• Aufgabe 1
Wer ist laut Lesetext Vorsitzender der FDP in Sachsen?

• Lesetext
Es ist zwar Landtagswahlkampf und Politiker greifen zur großen Keule. Aber das heißt nicht, dass sie tatsächlich so frei sind, Tatsachen immer wieder verdrehen zu können. So lange, bis falsche Behauptungen dabei herauskommen, so wie beim sächsischen FDP-Vorsitzenden Holger Zastrow am Freitag, 19. Juli: „Leerer Fördertopf für kommunalen Straßenbau ist Bankrotterklärung von Verkehrsminister Dulig.“ Die Frage lautet: Warum schießt er auf den schwächeren Gegner?

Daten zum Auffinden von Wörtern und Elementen
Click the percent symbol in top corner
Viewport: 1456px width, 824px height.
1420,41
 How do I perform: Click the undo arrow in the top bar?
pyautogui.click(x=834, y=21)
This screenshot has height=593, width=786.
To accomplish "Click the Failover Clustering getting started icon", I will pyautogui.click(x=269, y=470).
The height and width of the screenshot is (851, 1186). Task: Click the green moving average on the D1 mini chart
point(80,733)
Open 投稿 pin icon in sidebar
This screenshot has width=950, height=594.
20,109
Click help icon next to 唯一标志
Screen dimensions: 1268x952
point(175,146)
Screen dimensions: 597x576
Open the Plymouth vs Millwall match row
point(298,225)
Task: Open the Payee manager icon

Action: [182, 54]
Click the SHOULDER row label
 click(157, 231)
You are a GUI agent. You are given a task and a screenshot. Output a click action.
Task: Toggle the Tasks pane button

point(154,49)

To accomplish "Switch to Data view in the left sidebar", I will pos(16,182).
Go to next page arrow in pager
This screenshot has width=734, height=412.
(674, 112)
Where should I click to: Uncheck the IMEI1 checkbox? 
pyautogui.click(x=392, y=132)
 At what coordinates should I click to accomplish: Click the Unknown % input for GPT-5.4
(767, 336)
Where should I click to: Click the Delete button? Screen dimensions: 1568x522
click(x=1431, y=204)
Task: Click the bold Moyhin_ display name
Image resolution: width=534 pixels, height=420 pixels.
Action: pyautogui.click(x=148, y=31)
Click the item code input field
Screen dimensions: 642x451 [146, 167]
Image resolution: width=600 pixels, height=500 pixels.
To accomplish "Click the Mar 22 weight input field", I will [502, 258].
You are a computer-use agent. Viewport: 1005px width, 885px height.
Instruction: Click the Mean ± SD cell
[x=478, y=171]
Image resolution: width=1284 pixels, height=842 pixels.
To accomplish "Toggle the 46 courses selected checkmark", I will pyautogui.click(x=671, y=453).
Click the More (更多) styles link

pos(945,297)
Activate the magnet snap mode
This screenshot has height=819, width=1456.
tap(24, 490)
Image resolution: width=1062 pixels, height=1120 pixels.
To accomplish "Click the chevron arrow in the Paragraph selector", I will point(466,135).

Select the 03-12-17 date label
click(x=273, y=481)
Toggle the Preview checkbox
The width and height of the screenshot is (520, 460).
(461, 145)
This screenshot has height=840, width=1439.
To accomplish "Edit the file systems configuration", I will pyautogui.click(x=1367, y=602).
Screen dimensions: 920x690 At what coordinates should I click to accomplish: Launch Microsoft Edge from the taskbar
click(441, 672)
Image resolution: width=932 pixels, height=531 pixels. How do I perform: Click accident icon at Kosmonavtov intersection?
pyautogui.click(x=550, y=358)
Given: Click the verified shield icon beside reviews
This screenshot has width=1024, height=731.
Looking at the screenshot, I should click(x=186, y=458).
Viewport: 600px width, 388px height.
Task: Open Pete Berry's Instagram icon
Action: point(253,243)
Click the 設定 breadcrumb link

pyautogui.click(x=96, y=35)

• Aufgabe 2
Schreib aus den Datensätzen die Zeilen ab, die von der Zeile mit „Click the SHOULDER row label“ bis zur Zeile mit „I will pos(16,182).“ reichen, beide eingeschlossen.

• Ausgearbeitete Lösung 1
Holger Zastrow

• Ausgearbeitete Lösung 2
Click the SHOULDER row label
 click(157, 231)
You are a GUI agent. You are given a task and a screenshot. Output a click action.
Task: Toggle the Tasks pane button

point(154,49)

To accomplish "Switch to Data view in the left sidebar", I will pos(16,182).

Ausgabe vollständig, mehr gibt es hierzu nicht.